The idea that gold came from outer space sounds like science fiction,
but it has become well-established - it's pretty much received opinion
in the field of earth sciences. How did this bizarre theory take hold,
and is it here to stay?
For the chieftains of pre-Columbian America, the dazzling yellow
stuff they found glinting at the bottom of streams or buried in the
rocky ground captured the power of the sun god. They dressed themselves
in battle armour wrought from the enchanted metal, believing it would
protect them.
They were sadly deceived.
Gold, an unusually soft metal, wasn't any match for the steel of the
Spanish. But the Native Americans may well have been right in believing
the element was otherworldly.
"Why do you find nuggets of gold on the surface of the Earth?" asks
science writer John Emsley. "The answer to that, is that they've arrived
here from space in the form of meteorites."
This theory has come in the last few decades to be held by the
majority of scientists as a way of explaining gold's abundance. There
may only be 1.3 grams of gold per 1,000 tonnes of other material in the
Earth's crust (the rocky shell of the planet that is around 25 miles
thick) but that's still too much to fit with the standard models of our
planet's formation.
After its birth four-and-a-half billion years ago, the surface of the
Earth heaved with volcanoes and molten rock. Then, over tens of millions
of years, most of the iron sank down through the outer layer, known as
the mantle, to the Earth's core. Gold would have mixed with the iron and
sunk with it. Matthias Willbold, a geologist at Imperial College London,
likens the process to droplets of vinegar collecting at the bottom of a
dish of olive oil.
"All the gold should be gone," he says.
It isn't though. So science has had to come up with an explanation,
and the answer currently favoured is - a meteoric shower.

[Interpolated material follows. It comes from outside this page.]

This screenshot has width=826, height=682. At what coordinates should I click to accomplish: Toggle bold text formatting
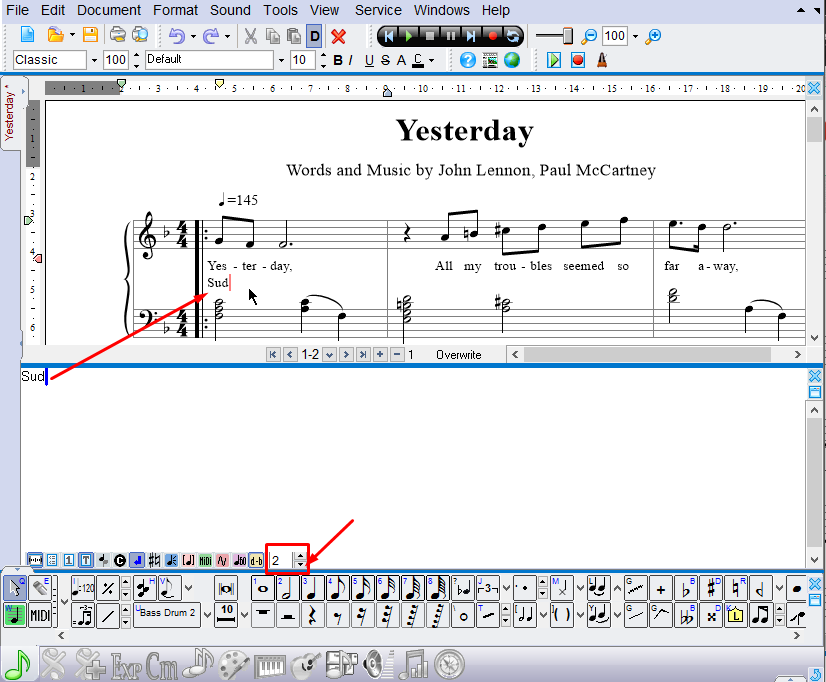click(x=338, y=60)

"The theory is that after the core formed there was a meteoric shower
that struck the Earth," says Willbold. "These meteorites contained a
certain amount of gold and that replenished the Earth's mantle and the
continental crust with gold."
Willbold says the theory fits with the pattern of meteorite activity
as scientists understand it, climaxing with a huge storm that took place
more than 3.8 billion years ago, referred to as the "terminal
bombardment". The meteorites punched out the craters we see on the moon
and came from an asteroid belt that still exists between Earth and Mars.

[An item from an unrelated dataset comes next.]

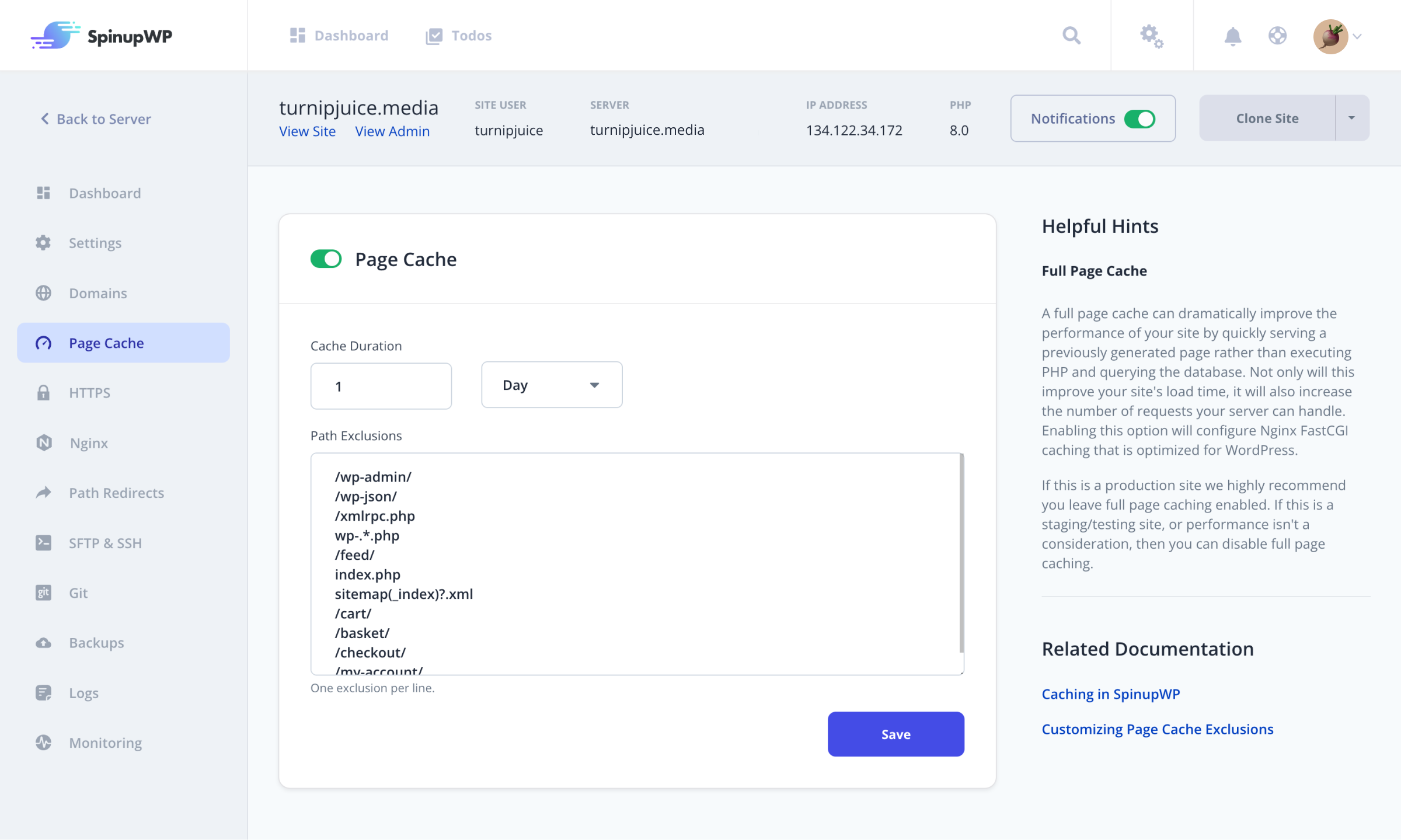Click the Dashboard sidebar icon
This screenshot has height=840, width=1401.
[43, 193]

This idea of the gold-laden-meteorite "veneer" was first proposed
following the Apollo moon landings of the 1970s. Scientists examining
rock samples from the moon's mantle found much less iridium and gold
than they did in samples from the surface of the moon or from the
earth's crust and mantle. It was proposed that the moon and Earth had
been battered by iridium-rich meteorites, known as chondrites, from
outer space. While the precious fallout from this meteoric shower lay
scattered on the surface of the moon, on Earth the planet's internal
activity had churned it into the mantle too.
The idea, called the "late veneer hypothesis", has become a
fundamental theory in planetary science.
It also helps to explain many other anomalies in the Earth's
composition - it is thought that the same meteorites delivered the
carbon, nitrogen, water and the amino acids that are vital to all life
on the planet.
"They are basically the building blocks of Earth," says Willbold.

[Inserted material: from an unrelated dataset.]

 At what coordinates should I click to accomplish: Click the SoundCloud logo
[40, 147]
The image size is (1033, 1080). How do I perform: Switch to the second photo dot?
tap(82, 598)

Two years ago, he and a team from the universities of Bristol and
Oxford examined some rocks from Greenland which had their origins in a
part of the Earth's mantle that was insulated from meteorite activity
for a crucial period some 600 million years. The team did not look at
the gold content of the 4.4-billion-year-old rocks, but at tungsten.
Tungsten has some similarities to gold but exists in different forms or
isotopes, and this provides scientists with more historical information.
"The tungsten-isotopic composition of these rocks was basically
really different from the tungsten-isotopic composition of other rocks,"
says Willbold.
He infers that the Greenland rocks are a remnant of Earth's
composition prior to the start of the late veneer meteorite shower,
postulated to have taken place between 4.4 and 3.8 billion years ago.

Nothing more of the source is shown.